Ma mai il rifiuto, il rigetto e il disgusto per la Ue è stato così alto come da quando le oligarchie burocratiche di Bruxelles pretendono di imporre anche l’invasione di migranti islamici africani e mediorientali all’Europa intera. E così, siamo arrivati allo scontro diretto tra stati e Unione. Dopo l’Ungheria di Orban, la Polonia, la Slovacchia, un altro paese dell’est europeo sta mettendo in atto una politica dura contro i rifugiati.

E difatti pochi giorni fa la Repubblica Ceca ha fatto sapere all’Unione Europea che non intende accettare nessun rifugiato e qualora la UE la obbligasse a farlo il governo ceco e’ pronto a ricorrere alle vie legali, portando in tribunale la Ue sia a Praga sia alla Corte di giustizia europea.

Il vice primo ministro Andrej Babis ha dichiarato che il suo paese non accettera’ neanche un rifugiato neanche per un periodo di tempo limitato e se qualcuno dovesse venire il suo governo lottera’ contro la Commissione Europea e intraprendera’ azioni legali qualora la UE imponesse sanzioni.

Babis ha sottolineato che Ungheria e Slovacchia hanno gia’ intrapreso azioni legali contro il piano di ripartizioni dei rifugiati voluto dalla UE e quindi la Repubblica Ceca fara’ altrettanto.

Il vice primo ministro ceco ha anche condannato l’idea della UE di multare tutti i paesi che rifiutano di accettare rifugiati definendola assurda e insensata e ha anche condannato l’accordo fatto con la Turchia per controllare il flusso di immigrati sottolineando che adesso in Turchia c’e’ un dittatore e quindi questo accordo non e’ piu’ valido.

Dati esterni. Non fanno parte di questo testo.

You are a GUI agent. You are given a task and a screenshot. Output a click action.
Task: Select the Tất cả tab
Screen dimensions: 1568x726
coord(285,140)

La posizione di Babis riflette quella del presidente ceco Milos Zeman il quale ha detto che il suo paese non deve accettare rifugiati perche’ potrebbero commettere attacchi barbarici come quelli di Francia e Germania, il che è provato dai fatti.

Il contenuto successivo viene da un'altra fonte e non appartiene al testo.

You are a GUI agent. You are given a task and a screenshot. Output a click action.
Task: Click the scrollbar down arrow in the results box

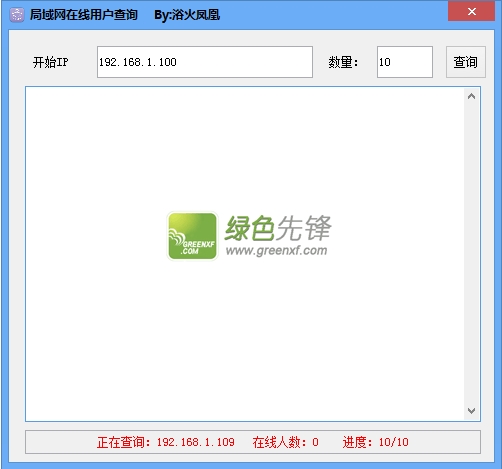(x=471, y=411)
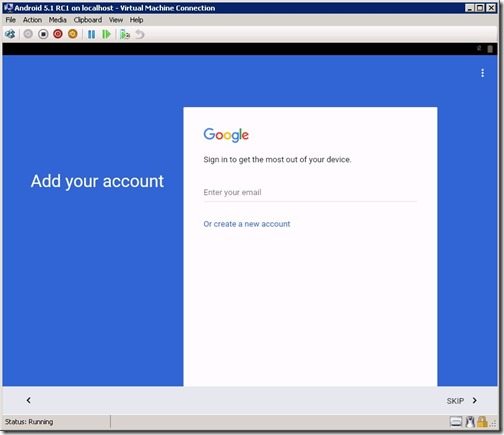
Task: Open the File menu
Action: [10, 20]
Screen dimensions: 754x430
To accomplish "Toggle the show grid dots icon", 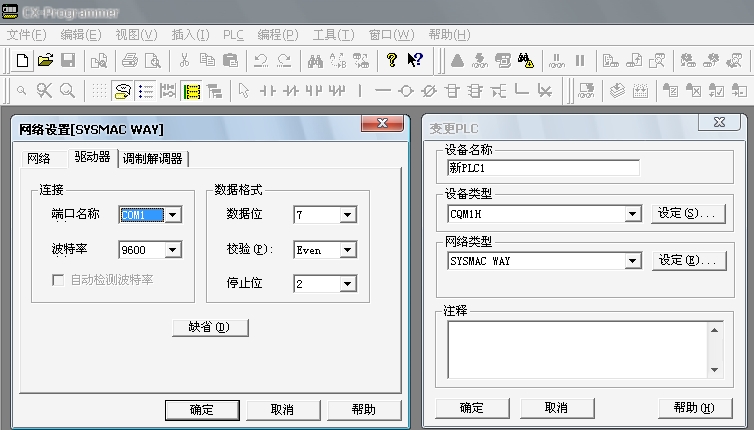I will coord(99,91).

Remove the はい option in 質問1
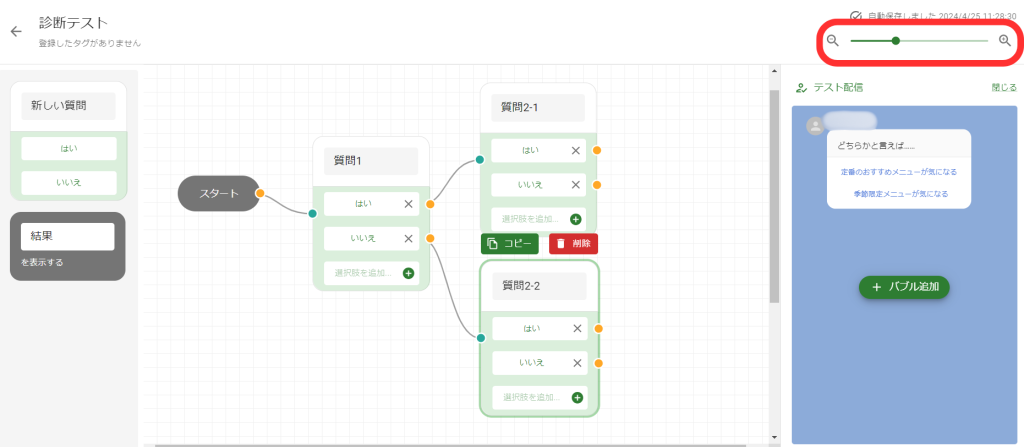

Queste posizioni non sono affatto isolate visto che nei paesi dell’est europeo e’ forte l’opposizione contro le quote di ripartizione della UE e su questo argomento il 2 Ottobre i cittadini ungheresi andranno a votare e tutti danno per scontato che il no vincera’ di larga misura.

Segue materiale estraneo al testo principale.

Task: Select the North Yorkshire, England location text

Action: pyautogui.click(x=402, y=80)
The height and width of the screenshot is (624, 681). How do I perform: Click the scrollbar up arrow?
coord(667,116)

E a tale proposito un sondaggio fatto pochi giorni fa dall’istituto CVVM ha rivelato che il 61% dei cittadini cechi e’ contrario all’arrivo dei rifugiati e questa cifra e’ aumentata visto che a ottobre del 2015 ad essere contrari erano il 52% e un ulteriore 34% vuole che i rifugiati stiano solo fino a quando il loro paese di provenienza e’ di nuovo sicuro.

Questa notizia e’ stata riportata dalla stampa britannica, con in evidenza il Daily Express, ma censurata dalla stampa italiana perche’ ovviamente dà fastidio al governo Renzi visto che molti italiani si chiederebbero perche’ l’Italia non segue l’esempio della Repubblica Ceca.

Non non ci stiamo e abbiamo deciso di riportare questa notizia perche’ crediamo che gli italiani abbiano il diritto di essere informati.